• **Activity**
Print everything in the records exactly. Leave the pictures out.

• **Provided records**
☆ ☆ ☆ ☆ ☆ ☆ ☆

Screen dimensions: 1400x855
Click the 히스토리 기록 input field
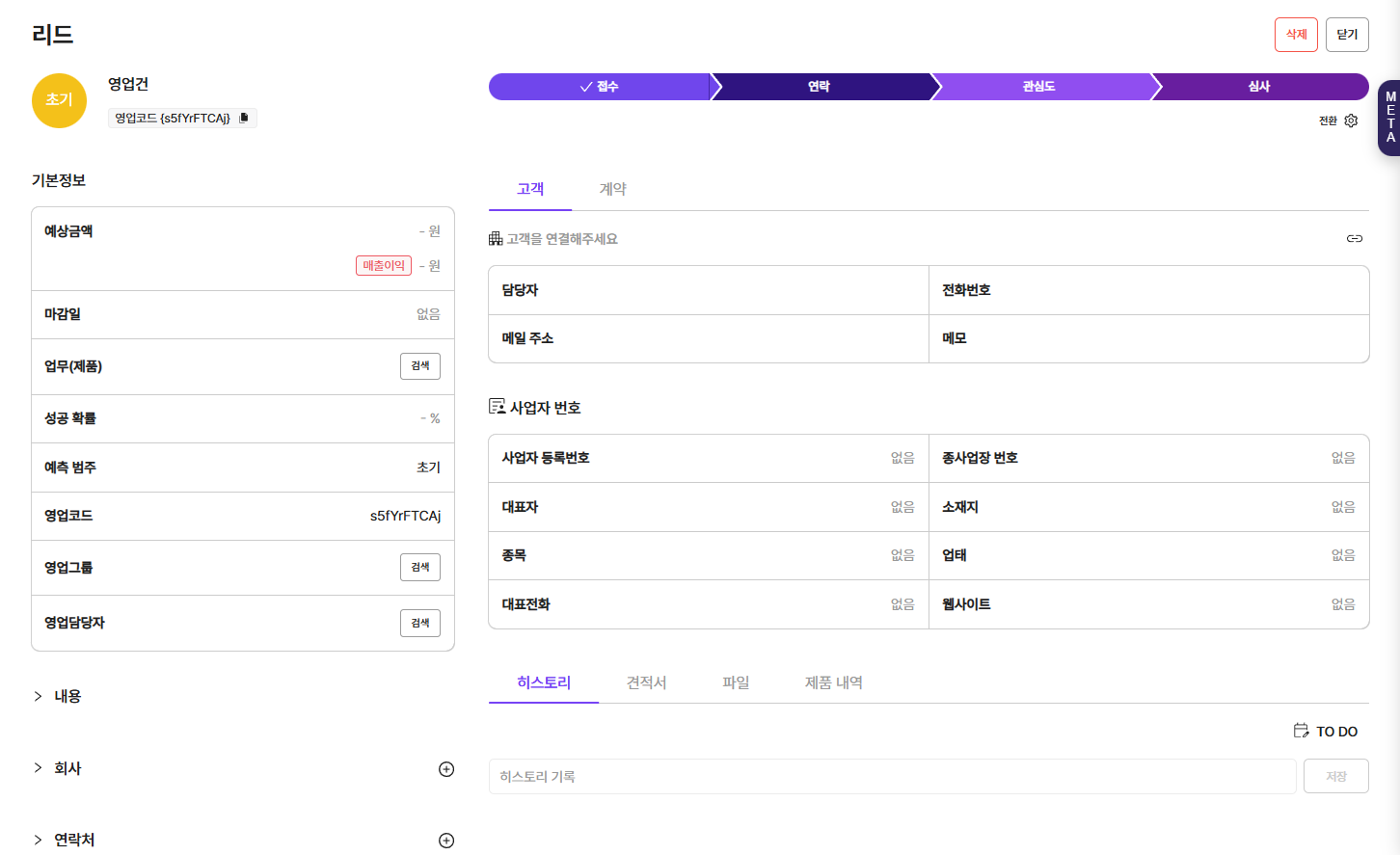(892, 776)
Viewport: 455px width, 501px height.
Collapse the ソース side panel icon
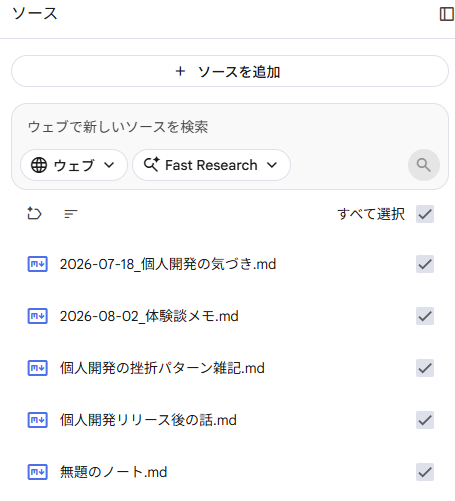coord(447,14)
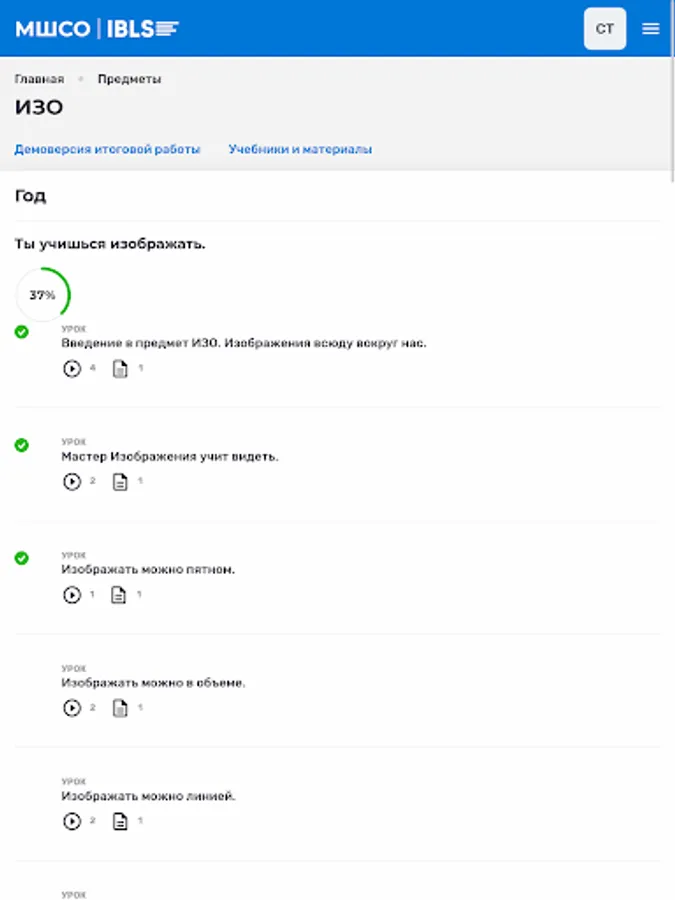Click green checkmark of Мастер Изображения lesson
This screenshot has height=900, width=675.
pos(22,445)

☆ ☆ ☆ ☆ ☆ ☆ ☆

• **Exercise result**
Screen dimensions: 1400x855
Click the 히스토리 기록 input field
(892, 776)
Viewport: 455px width, 501px height.
Collapse the ソース side panel icon
coord(447,14)
Click green checkmark of Мастер Изображения lesson
This screenshot has height=900, width=675.
pos(22,445)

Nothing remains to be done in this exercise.